The academics also state that government should not have a unilateral veto over what is disclosed. Agreed, but then their proposed legislation does exactly that. In a section on the secret committee’s annual report, they give the Attorney General the power to keep certain information from public disclosure. Imagine this scenario: the MPs learn that CSIS is complicit in the ongoing torture of a Canadian citizen in an Egyptian dungeon. They wish this to be made public. CSIS objects and then goes to the Attorney General. The Attorney General then goes to Federal Court to argue that under the Canada Evidence Act, the information should not be disclosed and, further, that a hearing into the reasons why must be held in secret as well. Such Canada Evidence Act proceedings can take years. The transparency, accountability and democratic oversight that is the purported point of review is thus stuffed into the ever-expanding secret bureaucracy of state security. The poor soul in an Egyptian prison does not benefit, and any MP who speaks publicly risks jail, thanks to the legislation proposed by Mssrs. Roach and Forcese.

The problem in calling for expanded review with a “Super SIRC” under these circumstances has long been identified even by those with a preferential option for the powerful. Even Wesley Wark (who is far from a radical critic of CSIS) notes a good working relationship with a spy agency “can distort the critical faculties and independence of a review body. It can also lead to the over-valuing of the relationship between reviewer and reviewed at the expense of the review body’s public function.”

That has certainly been the case with SIRC, which started out fairly critical of CSIS in the early years, but has since turned into the author of an annual gold-star, happy-face report card. While SIRC has occasionally done some very good work — its staff have written some excellent reports identifying serious problems with CSIS — it operates under the dynamic identified by Wark: they will point out individual problems, but fail to condemn structural abuses and question the broader agenda. In their 1991 annual report, SIRC wrote:

“[O]ur criticisms are no longer based upon strong and fundamental disagreements with the CSIS view of the world [emphasis added]. They are far more the results of differences of opinion regarding the day-to-day implementation of CSIS policies than, as in the past, our opposition to those policies themselves.”
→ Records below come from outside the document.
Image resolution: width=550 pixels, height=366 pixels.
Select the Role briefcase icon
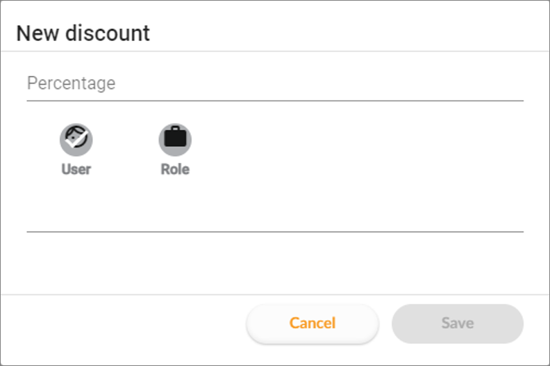175,140
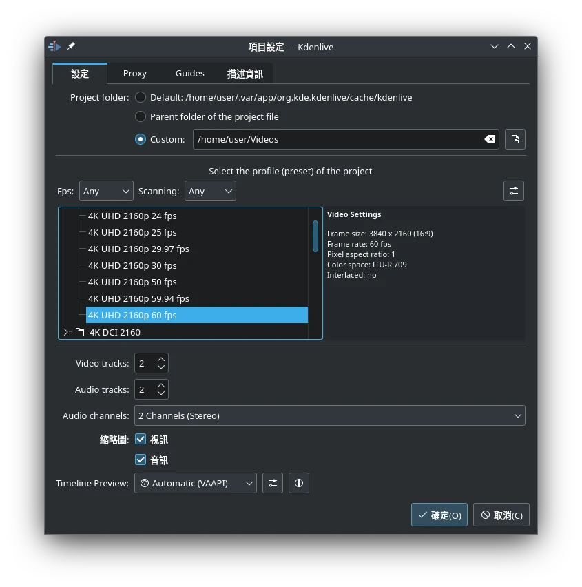The width and height of the screenshot is (582, 587).
Task: Open the Fps filter dropdown
Action: (106, 191)
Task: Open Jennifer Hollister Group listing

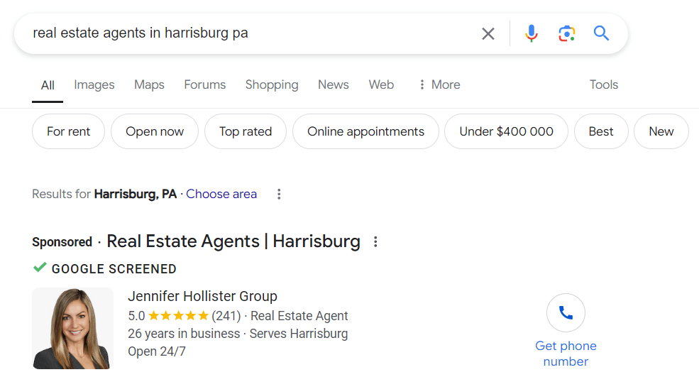Action: tap(202, 296)
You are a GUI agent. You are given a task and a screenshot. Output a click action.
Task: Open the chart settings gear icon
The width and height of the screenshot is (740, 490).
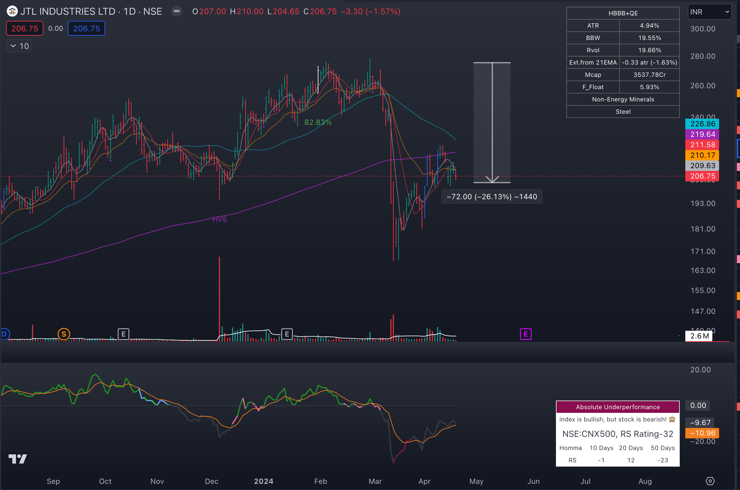tap(710, 481)
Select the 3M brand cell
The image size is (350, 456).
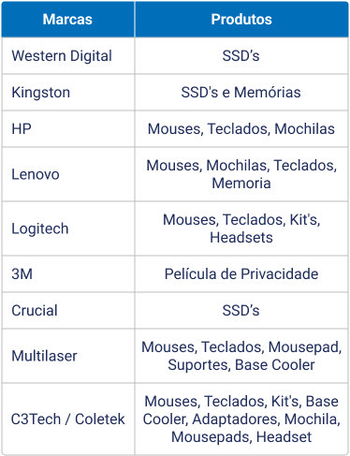coord(68,274)
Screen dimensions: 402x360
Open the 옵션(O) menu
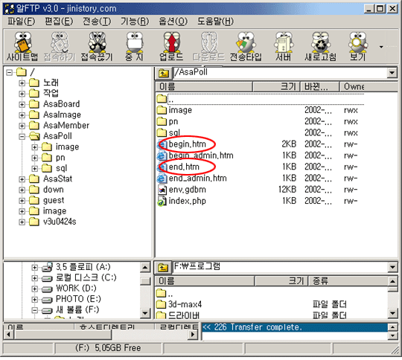pos(173,22)
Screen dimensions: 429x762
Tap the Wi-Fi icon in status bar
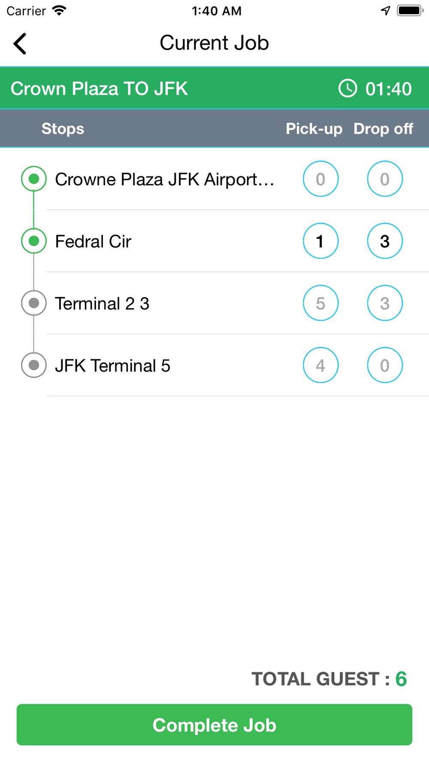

SIRC recommendations are not binding on CSIS, which can disregard them with impunity. But let’s assume, though, that the notion of review is a viable approach to the state security conundrum. Can it prevent abuses? The answer would appear to be a very strong “No!” Simply look at the lack of action following the new SIRC report which identified CSIS improperly accessing without a warrant taxpayers’ personal Canada Revenue Agency files. No one has been arrested and charged, much less demoted or dismissed. For all we know, the practice continues, because SIRC does not have the power to put a stop to it, much less the resources to stay on top of the issue.

A case study of review’s limitations

As another case in point based on real-life circumstances, let’s examine the lengthy CSIS record of trading information with torturers that led to the rendition and torture of Abdullah Almalki, Maher Arar, Ahmad El Maati and Muayyed Nureddin. All of this was documented by two judicial inquiries where government witnesses shrugged their shoulders, claimed that the post-9/11 terrain was new to them, and that such unfortunate incidents were unavoidable.
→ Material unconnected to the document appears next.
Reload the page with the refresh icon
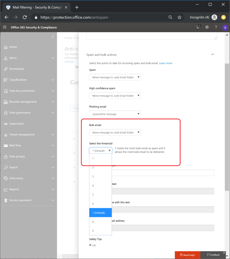 coord(25,17)
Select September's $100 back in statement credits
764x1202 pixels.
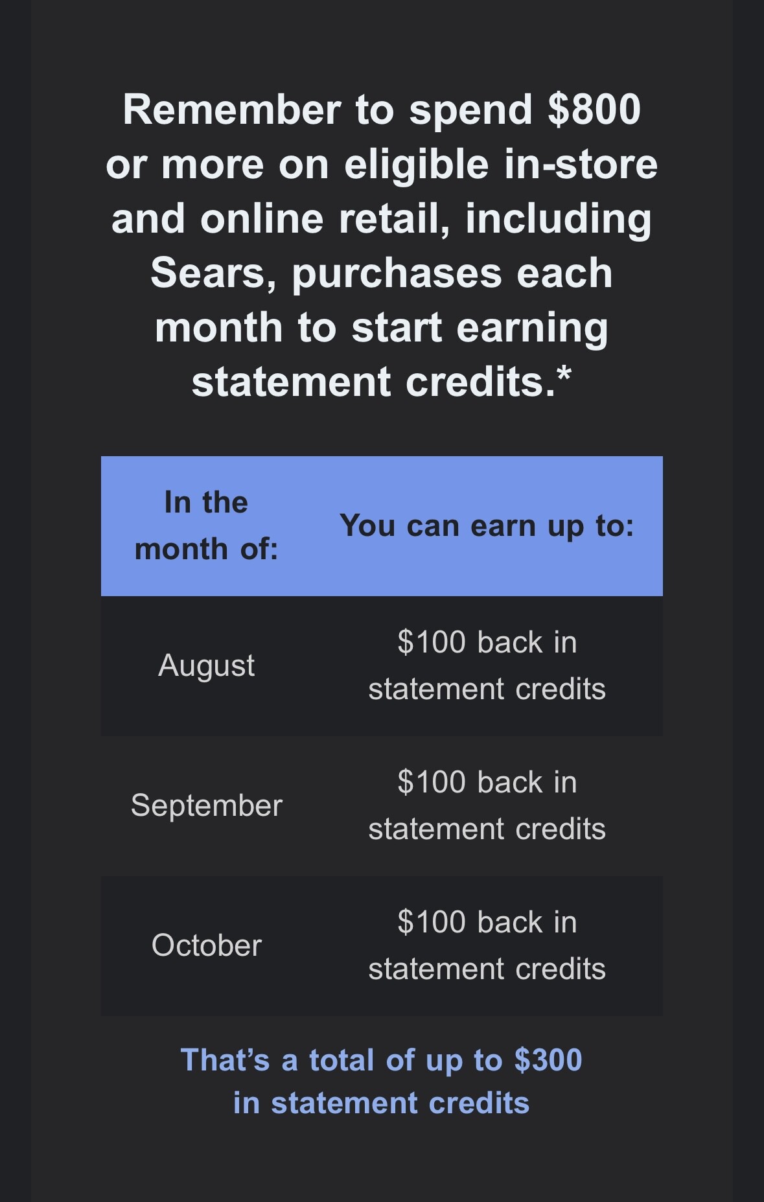(x=487, y=805)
Such claims were patently untrue, as this case example shows. Concerns about CSIS relationships with human rights abusers go back over several decades. In its early years, CSIS clearly wished to trade information with torturers unimpeded by what George W. Bush et al. would later condemn as antiquated notions of international law and the Geneva Convention. In 1989, SIRC raised concerns about the CSIS disbanding of a Foreign Liaison Branch which, SIRC said, acted as “an intermediary… [that could] ‘blow the whistle’ on the inappropriate dissemination of information abroad.”

What followed is a decade’s worth of unheeded warnings and concerns. In 1991, SIRC declared quite clearly:  “We continue to be concerned about relations with states having an undesirable human rights record.” But in classic SIRC style, the deference shown to CSIS is frustratingly supine, since “we recognize the desirability of maintaining limited agreements to ensure that CSIS receives information about emerging threats to Canada’s security.” Apart from the fact that the definition of threats to the security of Canada is so over-broad as to include just about anything — and there are countless examples throughout SIRC reports of over-exaggeration and wrongful labelling of alleged threats — there is no further comment about the problem of receiving torture-tainted allegations. What, exactly, was the desirability of maintaining relations with Assad’s butchers or Mubarak’s brutes?
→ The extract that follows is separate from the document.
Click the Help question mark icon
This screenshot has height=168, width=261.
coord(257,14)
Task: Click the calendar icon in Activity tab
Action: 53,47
Did the concern cited in SIRC’s 1991 report change CSIS behaviour? No. The review for 1992-93 noted an example where CSIS:

“[A]ppeared to act without full and prudent regard for a ministerial directive…to ensure that particular caution was exercised when providing information to countries that do not share Canada’s respect for democratic or human values, especially where the information concerned Canadian citizens or permanent residents. In this case, the Service communicated to a foreign agency the details of an individual’s plans to travel to another country and, possibly, to meet with members of a group associated with terrorist activity. The latter belief was based solely on the uncorroborated beliefs of an informant, and was disclosed even though the Service was aware of reports of human rights abuses by security forces in that country. The individual’s full identity was not known to the Service, neither was his citizenship status or any information on his previous involvement with terrorist activity, beyond his believed fund-raising on behalf of the extremist group engaged in the conflict. We consider that the consequences for the individual and his family, had they been identified when they arrived in the foreign country, could have been extremely serious and that a potential tragedy was avoided more by good luck than good judgment. Fortunately, in this case, they were not identified and returned to Canada safely.”

It should not provide much comfort to anyone that CSIS got away with it and that a potential tragedy was avoided because of good luck.

Did CSIS practices change when they escaped by the hair of their chinny chin chin? No. In the review for 1993-94 — in language that would form a cornerstone of the two judicial inquiries into Canadian complicity in torture led by judges O’Connor and Iacobucci over a decade later — SIRC again reiterated its concern about:

“[T]he possible consequences to individuals whom the Service draws to the attention of authorities in the region we audited. Adverse information about someone deemed to be an extremist can have absolutely devastating consequences to that person and his or her family. The accuracy of the information provided by CSIS must be a paramount consideration, as well as the importance of the investigation itself….We were interested to note that the Service saw fit to provide information to agencies about persons who the Service did not see as engaged in terrorist activities.”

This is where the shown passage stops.